ZAHIR MOHIDEEN: April 2018

Thursday, April 26, 2018

Case Sensitiveness - Part 2

Oracle maintains the case sensitiveness by default.

Prior to Oracle 12c Release 2 , we can achieve the nls settings at the session level.
Please see the blog post here ( http://mfzahirdba.blogspot.com/2010/04/case-sensitiveness.html)

With Oracle 12c Release 2 , we can set it at the column level , table level and of course at the session level.Column level settings takes precedence over other settings .

Here is the example .

Let us create the table in a traditional way .

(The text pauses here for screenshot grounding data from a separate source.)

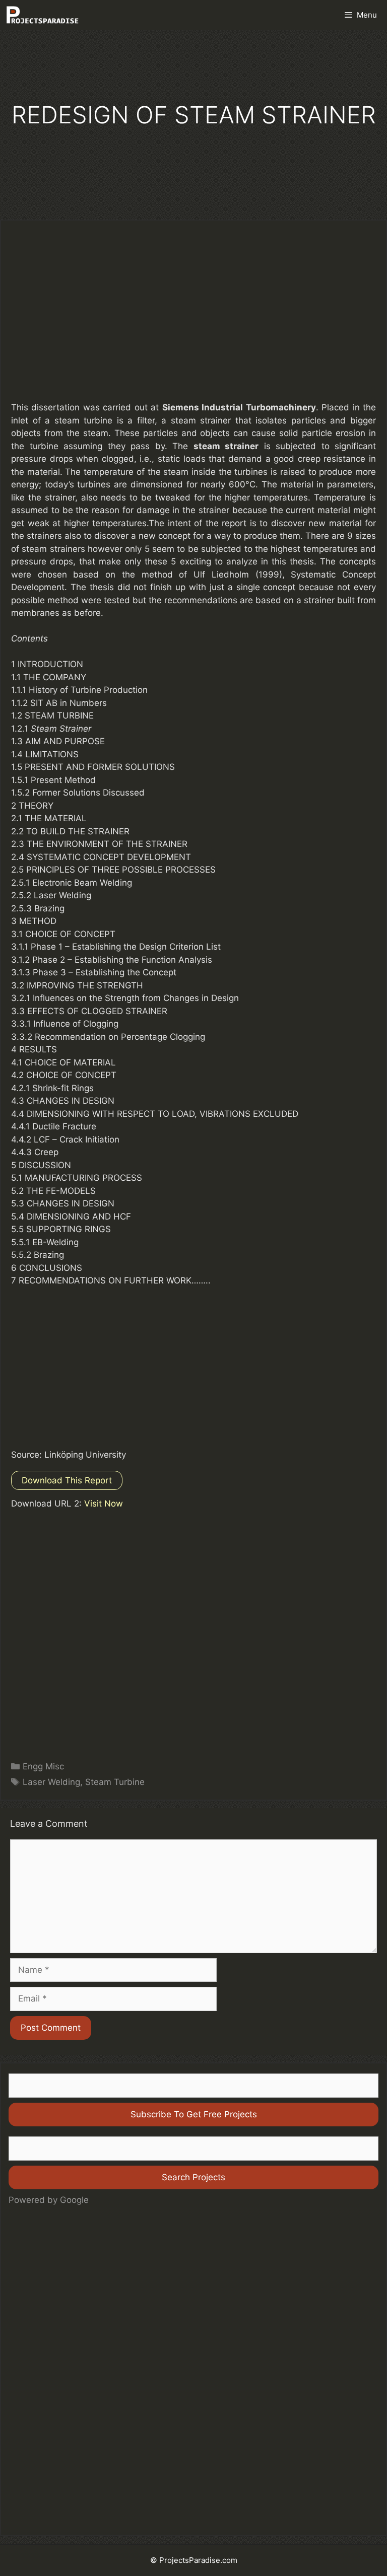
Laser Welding (51, 1782)
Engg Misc (43, 1766)
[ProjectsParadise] (42, 15)
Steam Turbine (115, 1782)
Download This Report (67, 1480)
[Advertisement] (193, 318)
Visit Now (103, 1503)
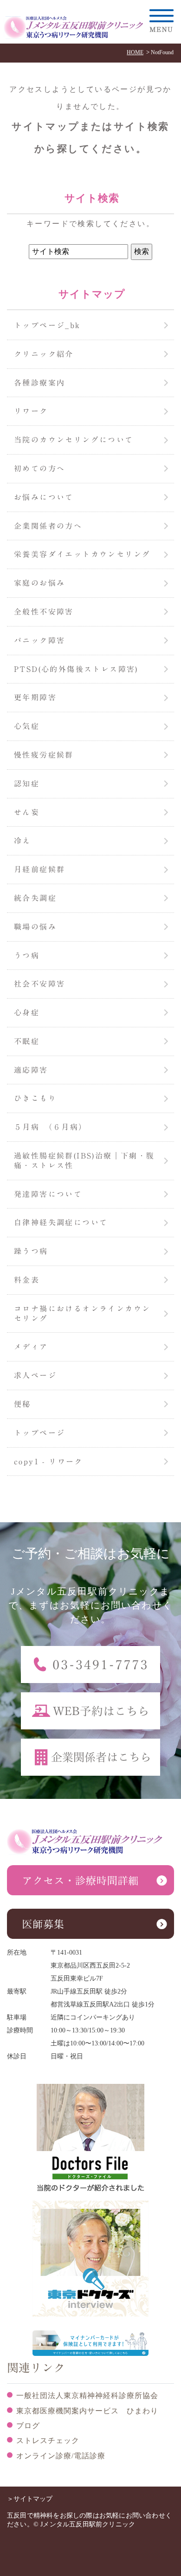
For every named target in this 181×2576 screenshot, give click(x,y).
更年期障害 (35, 697)
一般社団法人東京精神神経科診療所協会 (87, 2395)
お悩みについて (44, 497)
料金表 (26, 1280)
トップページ (39, 1433)
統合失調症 (35, 898)
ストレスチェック (47, 2440)
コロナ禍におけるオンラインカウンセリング (82, 1313)
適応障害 (31, 1070)
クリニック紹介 (44, 354)
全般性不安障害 (44, 611)
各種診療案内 (39, 382)
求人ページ (35, 1375)
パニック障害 (39, 640)
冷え (22, 840)
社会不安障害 (39, 983)
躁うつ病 (31, 1251)
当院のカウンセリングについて (74, 439)
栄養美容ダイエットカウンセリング (82, 554)
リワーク (31, 411)
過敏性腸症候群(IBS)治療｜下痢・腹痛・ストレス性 (84, 1160)
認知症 (26, 783)
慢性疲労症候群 (44, 755)
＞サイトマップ (29, 2498)
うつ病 (26, 955)
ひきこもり (35, 1098)
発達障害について (48, 1194)
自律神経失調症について (61, 1222)
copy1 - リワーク (48, 1461)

SQL> CREATE TABLE empl_reg (
2 firstname VARCHAR2(30) ,
3 lastname VARCHAR2(30) ,
4 sal INT
5 );

Table created.

SQL> insert into empl_reg values ( 'Zahir','mohideen', 1000 ) ;

1 row created.

SQL> insert into empl_reg values ( 'zahir','mohideen', 2000 ) ;

1 row created.

SQL> insert into empl_reg values ( 'zAhir','mohIdEen', 5000 ) ;

1 row created.

SQL> insert into empl_reg values ( 'Abdul','MohIdEen', 50000 ) ;

1 row created.

SQL> commit;

Commit complete.

SQL> Select * from empl_reg where firstname ='zahir';

FIRSTNA LASTNAME SAL
------- ------------ ----------
zahir mohideen 2000

In this case , to get all records with First name as 'Zahir' , as a workaround , we typically use lower/upper function. Sometimes , we will use Function Based Index on this functions to boost the performance.

SQL> Select * from empl_reg where lower(firstname) ='zahir';

FIRSTNA LASTNAME SAL
------- ------------ ----------
Zahir mohideen 1000
zahir mohideen 2000
zAhir mohIdEen 5000

Now , let us create the table with columns - collation case insensitive ( ci) way .

SQL> Create table emp
2 ( firstname varchar2(30) collate binary_ci ,
3 lastname varchar2(30) collate binary_ci ,
4 sal int
5 ) ;

Create table emp
*
ERROR at line 1:
ORA-43929: Collation cannot be specified if parameter MAX_STRING_SIZE=STANDARD is set.

You would need to set the parameter to extended at the CDB , PDB SEED and PDBs and bounce the instance , as this is a static parameter.

This is a bit tedious workflow . Hopefully , in the next release , this process is made simpler .

SQL> CREATE TABLE empl (
2 firstname VARCHAR2(30) COLLATE binary_ci,
3 lastname VARCHAR2(30) COLLATE binary_ci,
4 sal INT
5 );

Table created.

SQL> insert into empl values ( 'Zahir','mohideen', 1000 ) ;

1 row created.

SQL> insert into empl values ( 'zahir','mohideen', 2000 ) ;

1 row created.

SQL> insert into empl values ( 'zAhir','mohIdEen', 5000 ) ;

1 row created.

SQL> insert into empl values ( 'Abdul','MohIdEen', 50000 ) ;

1 row created.

SQL> commit;

Commit complete.

SQL> Select * from empl where firstname ='zahir';

FIRSTNA LASTNAME SAL
------- ------------ ----------
Zahir mohideen 1000
zahir mohideen 2000
zAhir mohIdEen 5000

Now , we can get all the three records no matter what the case is .
As we can see, the explain plan does nlsssort .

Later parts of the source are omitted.